VISITE DE TERRAIN A TAMBACOUNDA : Dr Abdourahmane Diouf face aux urgences vertes

La région de Tambacounda a accueilli ce dimanche ne visite de terrain du ministre de l’Environnement et de la Transition écologique, El Hadji Abdourahmane Diouf. Une tournée stratégique qui s’inscrit dans le suivi des politiques de préservation des ressources naturelles et de restauration des écosystèmes, dans une zone considérée comme cruciale pour l’équilibre environnemental du Sénégal.

Dès les premières heures de la journée, la délégation ministérielle a marqué un arrêt à l’Inspection régionale des Eaux et Forêts (IREF). Sur place, un diagnostic sans détour a été présenté : défis structurels, insuffisance des moyens logistiques, mais surtout un déficit notable en ressources humaines. « Quelle que soit la stratégie mise en place, il faut des hommes et des femmes pour la porter », a insisté le ministre, soulignant l’urgence de renforcer les effectifs pour couvrir l’immensité du territoire.

La tournée s’est ensuite orientée vers des exemples concrets d’actions environnementales. Dans la forêt classée de Botou, le ministre a pu constater les efforts de reboisement compensatoire, fruit d’une collaboration intersectorielle entre les acteurs de l’énergie et de l’environnement. Une approche innovante visant à réparer les impacts écologiques liés aux infrastructures.

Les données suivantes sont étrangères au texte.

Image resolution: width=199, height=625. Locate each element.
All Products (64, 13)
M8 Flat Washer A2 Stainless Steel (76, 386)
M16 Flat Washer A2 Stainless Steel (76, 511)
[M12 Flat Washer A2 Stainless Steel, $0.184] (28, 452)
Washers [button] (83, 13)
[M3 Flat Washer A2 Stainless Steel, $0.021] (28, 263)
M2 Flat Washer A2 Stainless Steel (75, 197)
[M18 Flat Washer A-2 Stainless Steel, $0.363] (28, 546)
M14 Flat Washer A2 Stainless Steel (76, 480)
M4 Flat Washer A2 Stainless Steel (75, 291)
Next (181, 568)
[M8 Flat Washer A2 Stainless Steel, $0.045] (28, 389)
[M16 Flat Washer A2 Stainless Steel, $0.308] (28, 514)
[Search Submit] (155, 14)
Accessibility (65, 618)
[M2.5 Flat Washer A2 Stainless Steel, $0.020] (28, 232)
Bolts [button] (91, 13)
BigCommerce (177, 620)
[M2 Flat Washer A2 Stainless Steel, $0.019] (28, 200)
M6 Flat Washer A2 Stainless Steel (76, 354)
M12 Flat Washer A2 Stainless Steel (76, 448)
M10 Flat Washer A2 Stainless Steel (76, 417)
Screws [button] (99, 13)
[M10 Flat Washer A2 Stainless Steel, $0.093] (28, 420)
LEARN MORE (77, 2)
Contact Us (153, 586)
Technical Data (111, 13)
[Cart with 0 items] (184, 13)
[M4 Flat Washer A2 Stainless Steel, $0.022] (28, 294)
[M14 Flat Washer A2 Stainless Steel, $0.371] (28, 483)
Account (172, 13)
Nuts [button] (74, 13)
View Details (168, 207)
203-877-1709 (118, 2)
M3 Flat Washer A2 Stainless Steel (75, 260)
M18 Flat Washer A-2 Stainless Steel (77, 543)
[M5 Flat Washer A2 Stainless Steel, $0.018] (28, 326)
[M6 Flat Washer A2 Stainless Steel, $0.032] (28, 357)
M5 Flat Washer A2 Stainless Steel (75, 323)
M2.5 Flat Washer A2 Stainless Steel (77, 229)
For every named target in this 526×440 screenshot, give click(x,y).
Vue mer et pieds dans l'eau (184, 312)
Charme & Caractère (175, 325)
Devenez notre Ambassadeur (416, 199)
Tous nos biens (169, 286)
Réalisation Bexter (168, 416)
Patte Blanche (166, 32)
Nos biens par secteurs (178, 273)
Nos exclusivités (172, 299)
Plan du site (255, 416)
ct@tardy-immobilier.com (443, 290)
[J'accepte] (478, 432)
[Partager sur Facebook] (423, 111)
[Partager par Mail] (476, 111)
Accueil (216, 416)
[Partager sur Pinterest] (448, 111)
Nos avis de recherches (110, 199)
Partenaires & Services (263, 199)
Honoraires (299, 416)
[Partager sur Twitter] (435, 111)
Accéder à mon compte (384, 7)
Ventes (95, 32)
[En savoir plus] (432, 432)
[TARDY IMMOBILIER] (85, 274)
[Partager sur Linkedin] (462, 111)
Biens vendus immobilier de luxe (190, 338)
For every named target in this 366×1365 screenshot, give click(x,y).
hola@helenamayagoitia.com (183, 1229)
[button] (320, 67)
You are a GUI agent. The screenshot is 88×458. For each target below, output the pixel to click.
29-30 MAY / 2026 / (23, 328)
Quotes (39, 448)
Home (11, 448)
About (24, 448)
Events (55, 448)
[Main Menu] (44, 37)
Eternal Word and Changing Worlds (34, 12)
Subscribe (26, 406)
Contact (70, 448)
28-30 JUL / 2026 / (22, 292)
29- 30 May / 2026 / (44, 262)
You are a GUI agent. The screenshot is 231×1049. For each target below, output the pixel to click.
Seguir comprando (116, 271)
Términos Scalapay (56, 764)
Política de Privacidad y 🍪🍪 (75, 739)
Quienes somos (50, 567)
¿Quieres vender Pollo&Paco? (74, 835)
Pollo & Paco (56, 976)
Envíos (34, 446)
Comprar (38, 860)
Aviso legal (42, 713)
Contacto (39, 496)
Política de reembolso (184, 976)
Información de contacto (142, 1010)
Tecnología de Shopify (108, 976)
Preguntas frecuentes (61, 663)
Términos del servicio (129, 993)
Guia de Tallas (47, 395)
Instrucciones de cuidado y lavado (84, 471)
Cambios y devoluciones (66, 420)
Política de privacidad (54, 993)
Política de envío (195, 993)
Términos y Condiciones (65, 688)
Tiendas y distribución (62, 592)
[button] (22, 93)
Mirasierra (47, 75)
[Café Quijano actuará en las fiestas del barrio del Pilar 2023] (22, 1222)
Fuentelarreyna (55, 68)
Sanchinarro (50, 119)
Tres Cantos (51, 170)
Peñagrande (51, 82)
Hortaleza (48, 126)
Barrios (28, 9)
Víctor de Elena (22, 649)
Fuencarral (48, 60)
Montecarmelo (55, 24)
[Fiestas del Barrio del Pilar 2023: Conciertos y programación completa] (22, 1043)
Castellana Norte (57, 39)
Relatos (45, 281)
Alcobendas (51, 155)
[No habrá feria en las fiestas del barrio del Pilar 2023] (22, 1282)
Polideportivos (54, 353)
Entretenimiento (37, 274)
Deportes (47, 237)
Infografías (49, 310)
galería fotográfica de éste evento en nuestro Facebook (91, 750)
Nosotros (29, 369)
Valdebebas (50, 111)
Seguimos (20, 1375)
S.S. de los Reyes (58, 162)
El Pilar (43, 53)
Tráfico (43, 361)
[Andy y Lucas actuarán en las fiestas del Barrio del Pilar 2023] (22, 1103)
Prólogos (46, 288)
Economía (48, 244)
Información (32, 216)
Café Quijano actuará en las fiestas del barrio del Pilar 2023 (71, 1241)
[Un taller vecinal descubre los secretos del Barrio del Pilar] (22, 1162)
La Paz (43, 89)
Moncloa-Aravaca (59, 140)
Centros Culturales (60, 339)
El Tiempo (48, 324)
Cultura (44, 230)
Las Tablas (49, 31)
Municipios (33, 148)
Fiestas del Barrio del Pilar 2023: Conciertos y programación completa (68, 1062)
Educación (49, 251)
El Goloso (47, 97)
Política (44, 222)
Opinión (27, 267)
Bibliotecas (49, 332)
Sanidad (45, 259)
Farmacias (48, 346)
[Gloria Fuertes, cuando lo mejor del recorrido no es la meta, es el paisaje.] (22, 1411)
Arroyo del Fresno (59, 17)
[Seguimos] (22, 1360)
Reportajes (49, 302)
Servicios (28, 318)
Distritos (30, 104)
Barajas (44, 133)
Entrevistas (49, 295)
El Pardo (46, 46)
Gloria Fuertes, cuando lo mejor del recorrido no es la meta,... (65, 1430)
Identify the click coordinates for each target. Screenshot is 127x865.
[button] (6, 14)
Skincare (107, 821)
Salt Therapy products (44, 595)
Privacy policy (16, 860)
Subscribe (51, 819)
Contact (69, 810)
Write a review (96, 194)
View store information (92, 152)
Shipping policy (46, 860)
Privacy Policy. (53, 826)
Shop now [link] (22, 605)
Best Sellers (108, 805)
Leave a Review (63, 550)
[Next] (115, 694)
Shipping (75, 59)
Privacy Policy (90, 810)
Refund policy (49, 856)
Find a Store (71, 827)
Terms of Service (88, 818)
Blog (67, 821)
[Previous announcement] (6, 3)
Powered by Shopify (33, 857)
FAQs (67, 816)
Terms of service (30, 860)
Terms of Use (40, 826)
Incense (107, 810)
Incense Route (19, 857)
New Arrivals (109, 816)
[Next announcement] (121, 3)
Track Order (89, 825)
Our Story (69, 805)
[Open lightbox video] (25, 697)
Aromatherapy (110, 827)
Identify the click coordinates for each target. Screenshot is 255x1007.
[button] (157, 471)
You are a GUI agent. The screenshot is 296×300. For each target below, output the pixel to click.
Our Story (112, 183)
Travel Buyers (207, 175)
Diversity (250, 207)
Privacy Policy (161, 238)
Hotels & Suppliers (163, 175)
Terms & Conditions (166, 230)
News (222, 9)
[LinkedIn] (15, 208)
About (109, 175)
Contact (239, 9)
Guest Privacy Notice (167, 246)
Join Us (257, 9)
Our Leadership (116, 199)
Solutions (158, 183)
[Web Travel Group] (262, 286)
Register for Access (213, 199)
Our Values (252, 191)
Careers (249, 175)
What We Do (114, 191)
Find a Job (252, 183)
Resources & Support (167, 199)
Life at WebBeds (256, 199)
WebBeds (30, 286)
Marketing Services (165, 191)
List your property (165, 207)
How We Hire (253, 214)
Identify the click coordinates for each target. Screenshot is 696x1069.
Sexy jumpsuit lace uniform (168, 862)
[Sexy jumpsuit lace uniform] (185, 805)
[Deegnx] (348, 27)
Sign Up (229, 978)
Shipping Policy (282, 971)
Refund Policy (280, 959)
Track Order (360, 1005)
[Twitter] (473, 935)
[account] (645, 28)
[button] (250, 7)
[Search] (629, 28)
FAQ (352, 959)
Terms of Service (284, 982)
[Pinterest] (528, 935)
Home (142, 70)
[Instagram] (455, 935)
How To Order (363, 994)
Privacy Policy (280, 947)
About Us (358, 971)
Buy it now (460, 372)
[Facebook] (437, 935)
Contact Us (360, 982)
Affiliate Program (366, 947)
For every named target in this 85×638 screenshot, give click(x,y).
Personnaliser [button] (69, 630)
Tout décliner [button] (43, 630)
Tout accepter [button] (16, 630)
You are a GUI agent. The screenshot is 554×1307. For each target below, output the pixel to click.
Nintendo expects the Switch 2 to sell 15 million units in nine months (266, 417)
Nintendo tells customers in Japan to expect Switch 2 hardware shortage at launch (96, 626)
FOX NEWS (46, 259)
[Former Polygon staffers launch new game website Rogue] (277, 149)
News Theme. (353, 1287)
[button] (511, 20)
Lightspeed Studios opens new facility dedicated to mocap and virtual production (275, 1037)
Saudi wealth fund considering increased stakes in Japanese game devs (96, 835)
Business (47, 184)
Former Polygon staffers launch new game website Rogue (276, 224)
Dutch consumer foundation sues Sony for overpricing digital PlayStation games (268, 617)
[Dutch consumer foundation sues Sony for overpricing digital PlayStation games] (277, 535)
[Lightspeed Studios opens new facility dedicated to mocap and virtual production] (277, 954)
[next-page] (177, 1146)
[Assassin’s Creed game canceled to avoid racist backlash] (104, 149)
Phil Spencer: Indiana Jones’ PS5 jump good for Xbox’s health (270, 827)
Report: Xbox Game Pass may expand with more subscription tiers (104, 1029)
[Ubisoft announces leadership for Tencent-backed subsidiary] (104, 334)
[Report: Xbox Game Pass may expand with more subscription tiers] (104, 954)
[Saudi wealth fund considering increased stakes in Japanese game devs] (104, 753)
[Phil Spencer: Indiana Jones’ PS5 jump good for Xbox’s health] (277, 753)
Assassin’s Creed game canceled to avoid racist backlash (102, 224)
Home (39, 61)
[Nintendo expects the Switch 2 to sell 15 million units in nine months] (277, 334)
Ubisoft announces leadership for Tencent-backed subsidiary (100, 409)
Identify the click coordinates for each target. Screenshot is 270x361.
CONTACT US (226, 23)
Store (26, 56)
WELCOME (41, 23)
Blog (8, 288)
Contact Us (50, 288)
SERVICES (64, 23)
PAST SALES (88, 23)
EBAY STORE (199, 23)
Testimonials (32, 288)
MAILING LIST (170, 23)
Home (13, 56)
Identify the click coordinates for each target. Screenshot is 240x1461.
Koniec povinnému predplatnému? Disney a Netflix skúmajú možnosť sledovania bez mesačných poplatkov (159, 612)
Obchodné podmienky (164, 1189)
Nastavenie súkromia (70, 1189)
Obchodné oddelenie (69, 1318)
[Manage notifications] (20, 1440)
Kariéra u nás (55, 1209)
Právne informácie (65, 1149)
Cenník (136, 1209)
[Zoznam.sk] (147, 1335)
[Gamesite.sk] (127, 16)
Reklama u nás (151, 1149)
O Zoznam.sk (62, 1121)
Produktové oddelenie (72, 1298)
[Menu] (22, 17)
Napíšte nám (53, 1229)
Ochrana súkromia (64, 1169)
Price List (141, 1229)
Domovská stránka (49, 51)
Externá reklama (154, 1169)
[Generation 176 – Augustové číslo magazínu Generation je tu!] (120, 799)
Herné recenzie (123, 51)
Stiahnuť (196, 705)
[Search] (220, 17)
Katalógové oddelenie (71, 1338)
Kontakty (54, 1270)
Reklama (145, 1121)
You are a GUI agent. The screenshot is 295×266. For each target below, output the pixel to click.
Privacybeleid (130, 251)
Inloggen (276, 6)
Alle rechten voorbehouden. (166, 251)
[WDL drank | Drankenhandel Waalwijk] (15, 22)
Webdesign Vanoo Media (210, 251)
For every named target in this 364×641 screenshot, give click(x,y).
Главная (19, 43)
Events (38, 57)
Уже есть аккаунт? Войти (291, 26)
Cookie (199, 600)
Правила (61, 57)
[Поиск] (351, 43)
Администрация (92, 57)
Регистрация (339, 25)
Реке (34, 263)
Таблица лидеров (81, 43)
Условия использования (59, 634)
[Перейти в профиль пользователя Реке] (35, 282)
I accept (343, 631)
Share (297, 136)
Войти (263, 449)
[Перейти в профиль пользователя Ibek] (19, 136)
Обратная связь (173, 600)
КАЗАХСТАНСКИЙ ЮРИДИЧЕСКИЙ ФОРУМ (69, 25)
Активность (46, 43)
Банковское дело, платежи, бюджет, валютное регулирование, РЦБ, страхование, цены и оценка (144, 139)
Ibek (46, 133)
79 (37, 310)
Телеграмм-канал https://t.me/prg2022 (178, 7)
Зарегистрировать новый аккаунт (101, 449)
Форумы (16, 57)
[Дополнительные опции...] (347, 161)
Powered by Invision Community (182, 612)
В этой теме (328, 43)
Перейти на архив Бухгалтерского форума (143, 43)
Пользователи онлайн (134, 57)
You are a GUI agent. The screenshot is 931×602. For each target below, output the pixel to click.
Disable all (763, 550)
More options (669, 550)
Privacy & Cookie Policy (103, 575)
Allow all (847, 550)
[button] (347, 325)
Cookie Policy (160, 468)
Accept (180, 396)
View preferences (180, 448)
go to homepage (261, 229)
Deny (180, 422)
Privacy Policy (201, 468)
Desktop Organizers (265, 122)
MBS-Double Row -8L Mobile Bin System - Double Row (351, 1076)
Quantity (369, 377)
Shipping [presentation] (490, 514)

À Koussanar, dans la forêt classée d’Ouli, c’est une autre forme de coopération qui a été mise en lumière : celle entre les services techniques et les collectivités territoriales. Sur une parcelle de 3,8 hectares, plus de 3 600 plants issus de 11 espèces locales ont été mis en terre, illustrant une dynamique locale porteuse. Pour le ministre, cette synergie est essentielle : « Le niveau central ne peut pas agir seul. Les collectivités sont des partenaires incontournables. »

Dans le département de Goudiry, la délégation s’est rendue sur un chantier de pare-feu entre Naoudé et Doroyel. Sur 11 kilomètres, ces couloirs de protection, d’une largeur de 12 mètres, témoignent d’une ingénierie adaptée aux réalités locales. Face à la recrudescence des feux de brousse, ces dispositifs apparaissent comme une réponse efficace malgré des moyens limités.

La brigade forestière de Koulor, où une pépinière impliquant activement les femmes a retenu l’attention du ministre. Véritable levier de reforestation, ce site illustre le rôle central des communautés locales, notamment féminines, dans la lutte contre la dégradation des terres.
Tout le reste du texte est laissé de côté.